Another way to do flashcards is to have an MBE session.  So, for 2 hours, you review only MBE topic flashcards.  Then, you spend another two hours doing 50 MBE questions and reviewing the answers to them.  Reinforce your knowledge with different techniques in these back-to-back sessions.

Finally, during the last two weeks before the exam, you will have certain topics you know well and others that are more difficult.  Concentrate your efforts on flashcards from the more difficult subjects during these final weeks.  Of course, you will need to review the easier topics' flashcards periodically during this period as well to keep the information fresh.

[Photo: k4dordy]

1 comments:

probatur denuo said...

Speaking of pre-printed flash cards, I have found the Law In A Flash cards to be extremely helpful for the MBE. It's just a shame I can't get them for state subjects. They are too in depth to go through entirely for the MBE, but they are definitely helpful for drilling areas I'm having trouble with or want to focus on.

There are times I wish the exam only tested the 6 MBE subjects, because I would probably spend all of my substantive review time with these cards. They are truly excellent. I recommend them for law school students as well.
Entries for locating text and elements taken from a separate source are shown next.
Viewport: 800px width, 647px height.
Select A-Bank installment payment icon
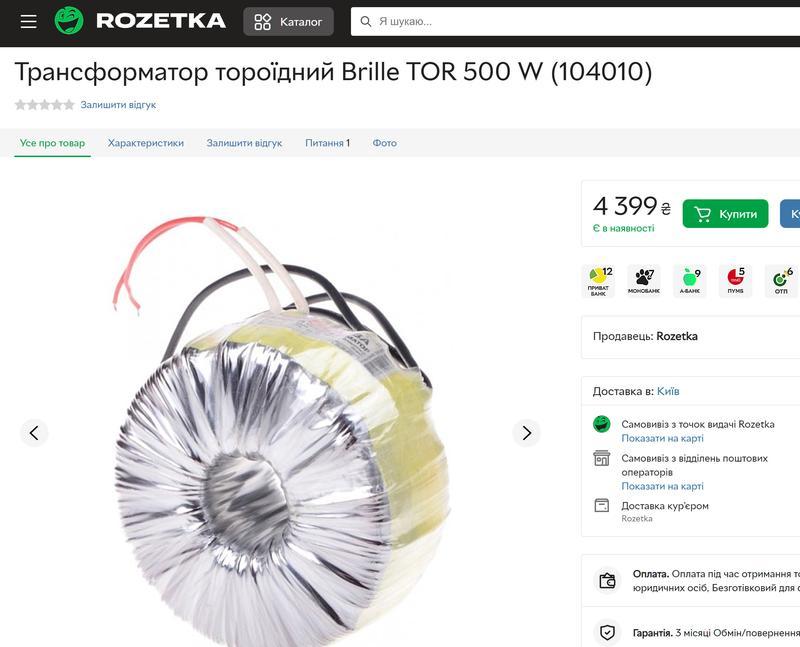690,279
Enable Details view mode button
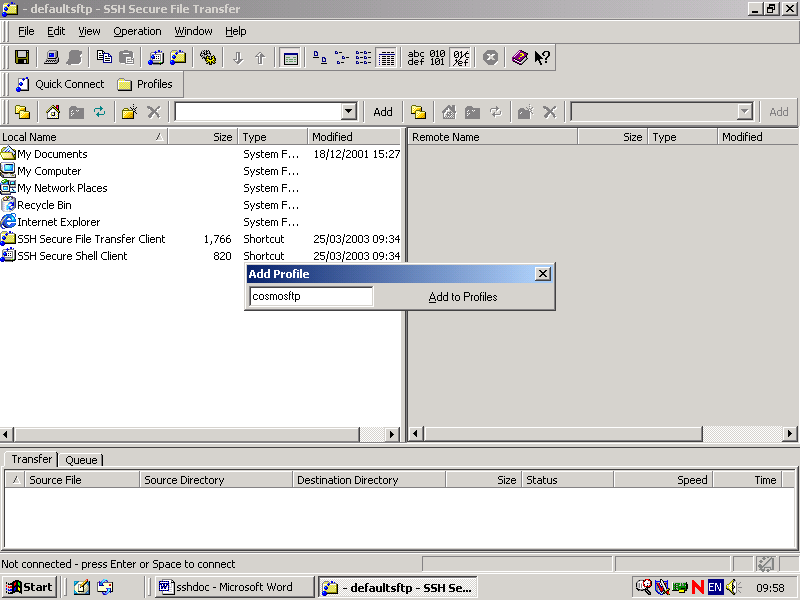800x600 pixels. click(387, 58)
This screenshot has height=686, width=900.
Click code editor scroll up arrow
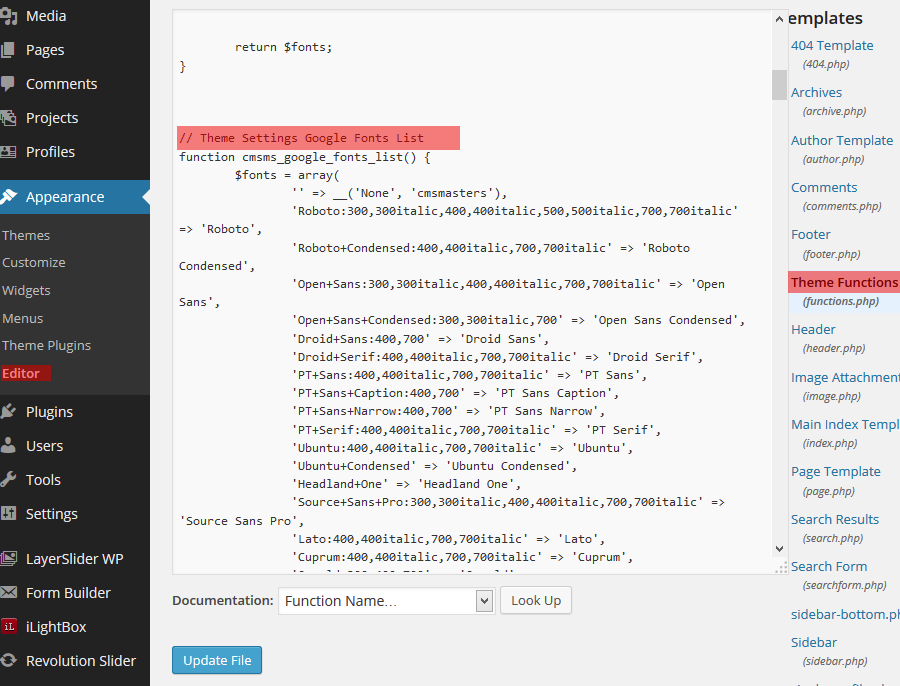pyautogui.click(x=779, y=20)
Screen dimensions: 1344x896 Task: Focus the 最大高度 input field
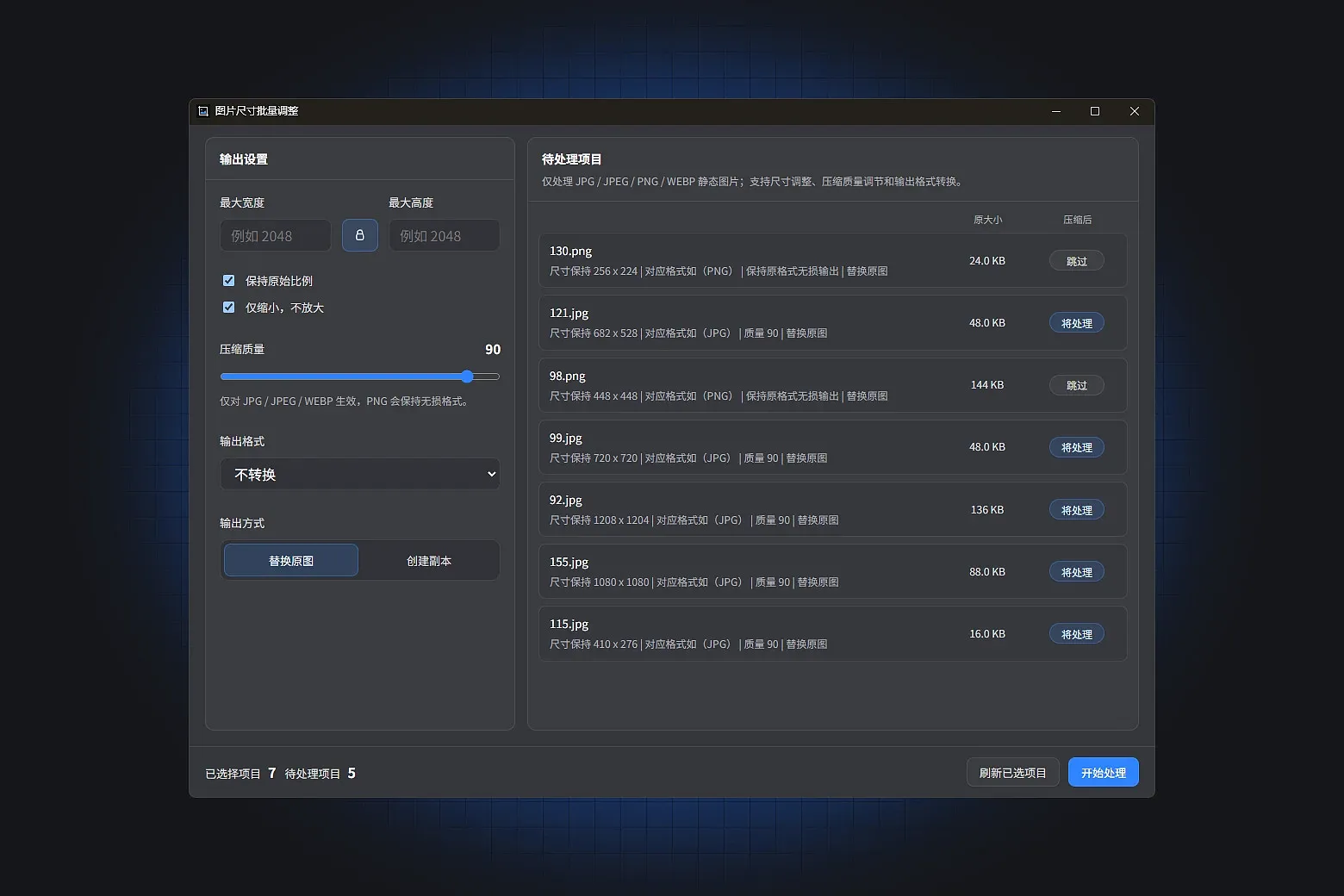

Doesn't look like Aspenpublishers is making the specific Multistate Exam Law in a Flash anymore, but since it's still being produced, you can still cobble it together from the separate subjects.

I also find it helpful to write the cue side of the flashcard in the form of a question. Oddly enough, this simple technique improved my study a hundredfold - and I didn't figure this out until I started studying for the bar exam.